* **PROBLEM 1**
Decide whether each statement agrees with the blog post below, answering yes or no and quoting the words that settle it: (a) The bus driver stops in the middle of the street. (b) The passengers argue for ten minutes before the driver acts. (c) The fun fact calls baboons the most intelligent primates.
* **PROBLEM 2**
In the blog post below, where does the bus driver tell the dark green passengers to sit?

>> BEGIN SELECTED PASSAGE

Saturday, June 6, 2015

••









••

Did you hear  about the constipated mathematician? 
He worked his problem out with a pencil.

••
After picking up some passengers, an argument about race 
broke out. 
Most of the passengers on the bus are getting involved and 
after twenty minutes of bickering the driver, tired of the 
argument, slams on the brakes and stops in the middle of 
the street. 
Everyone shuts up. 
He stands up and shouts at them, "I'm TIRED of this. 
I'm an old man and I can't bear to listen to this arguing anymore.
From now on, there's no black, there's no white, got it? 
We're all the same color. 
We're all green. 
Now everyone sit down, dark green in back, light green in front."

••
Fun Facts;
Baboons are the loudest, most obnoxious, most viciously 
aggressive and least intelligent of all primates.

>> END SELECTED PASSAGE
>> BEGIN DATA ROWS

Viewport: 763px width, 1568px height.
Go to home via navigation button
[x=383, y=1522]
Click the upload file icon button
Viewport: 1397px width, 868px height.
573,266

>> END DATA ROWS

* **WRITTEN REPLY 1**
(a) Yes: "slams on the brakes and stops in the middle of the street"
(b) No: "after twenty minutes of bickering"
(c) No: "least intelligent of all primates"

* **WRITTEN REPLY 2**
In back.